HeatWave is a massively parallel, high performance, in-memory query accelerator that accelerates MySQL performance by orders of magnitude for analytics workloads, mixed workloads, and machine learning. HeatWave can be accessed through Oracle Cloud Infrastructure (OCI), Amazon Web Services (AWS), and Oracle Database Service for Azure (ODSA).

A HeatWave Cluster consists of a MySQL DB System and HeatWave nodes. Analytics queries that meet certain prerequisites are automatically offloaded from the MySQL DB System to the HeatWave Cluster for accelerated processing. With a HeatWave Cluster, you can run online transaction processing (OLTP), online analytical processing (OLAP), and mixed workloads from the same MySQL database without requiring extract, transfer, and load (ETL), and without modifying your applications. For more information about the analytical capabilities of HeatWave, see Chapter 2, HeatWave.

The MySQL DB System includes a HeatWave plugin that is responsible for cluster management, query scheduling, and returning query results to the MySQL DB System. The HeatWave nodes store data in memory and process analytics and machine learning queries. Each HeatWave node hosts an instance of the HeatWave query processing engine (RAPID).

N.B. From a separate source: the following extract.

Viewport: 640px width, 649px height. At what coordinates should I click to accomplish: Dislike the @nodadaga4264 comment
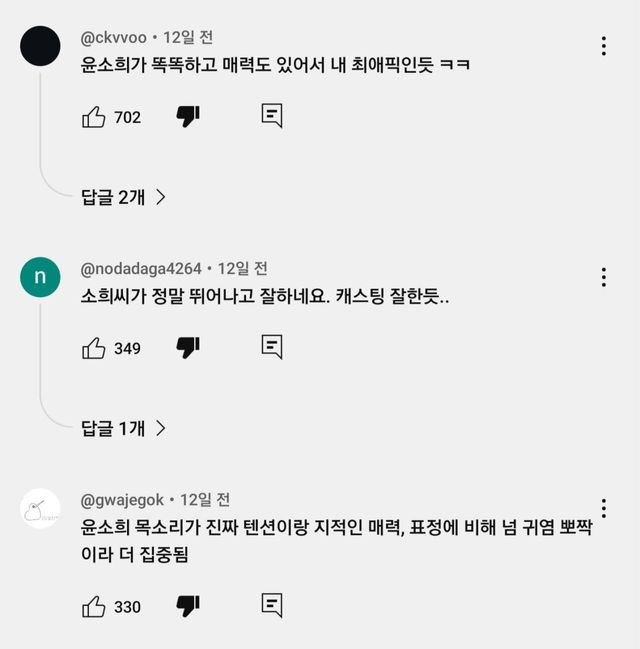tap(188, 348)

Enabling a HeatWave Cluster also provides access to HeatWave AutoML, which is a fully managed, highly scalable, cost-efficient, machine learning solution for data stored in MySQL. HeatWave AutoML provides a simple SQL interface for training and using predictive machine learning models, which can be used by novice and experienced ML practitioners alike. Machine learning expertise, specialized tools, and algorithms are not required. With HeatWave AutoML, you can train a model with a single call to an SQL routine. Similarly, you can generate predictions with a single CALL or SELECT statement which can be easily integrated with your applications.

With HeatWave AutoML, data and models never leave the MySQL Database Service, saving you time and effort while keeping your data and models secure. HeatWave AutoML is optimized for HeatWave shapes and scaling, and all HeatWave AutoML processing is performed on the HeatWave Cluster. HeatWave distributes ML computation among HeatWave nodes, to take advantage of the scalability and massively parallel processing capabilities of HeatWave. For more information about the machine learning capabilities of HeatWave, see Chapter 3, HeatWave AutoML.

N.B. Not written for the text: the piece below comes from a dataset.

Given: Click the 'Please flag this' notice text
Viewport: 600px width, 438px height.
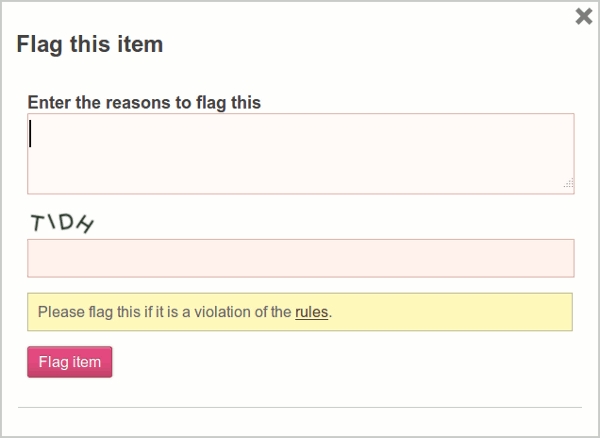Looking at the screenshot, I should pos(100,312).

Analytics and machine learning queries are issued from a MySQL client or application that interacts with the HeatWave Cluster by connecting to the MySQL DB System. Results are returned to the MySQL DB System and to the MySQL client or application that issued the query.

The number of HeatWave nodes required depends on data size and the amount of compression that is achieved when loading data into the HeatWave Cluster. A HeatWave Cluster in Oracle Cloud Infrastructure (OCI) or Oracle Database Service for Azure (ODSA) supports up to 64 nodes. On Amazon Web Services (AWS), a HeatWave Cluster supports up to 128 nodes.

On Oracle Cloud Infrastructure (OCI), data that is loaded into HeatWave is automatically persisted to OCI Object Storage, which allows data to be reloaded quickly when the HeatWave Cluster resumes after a pause or when the HeatWave Cluster recovers from a cluster or node failure.

HeatWave network traffic is fully encrypted.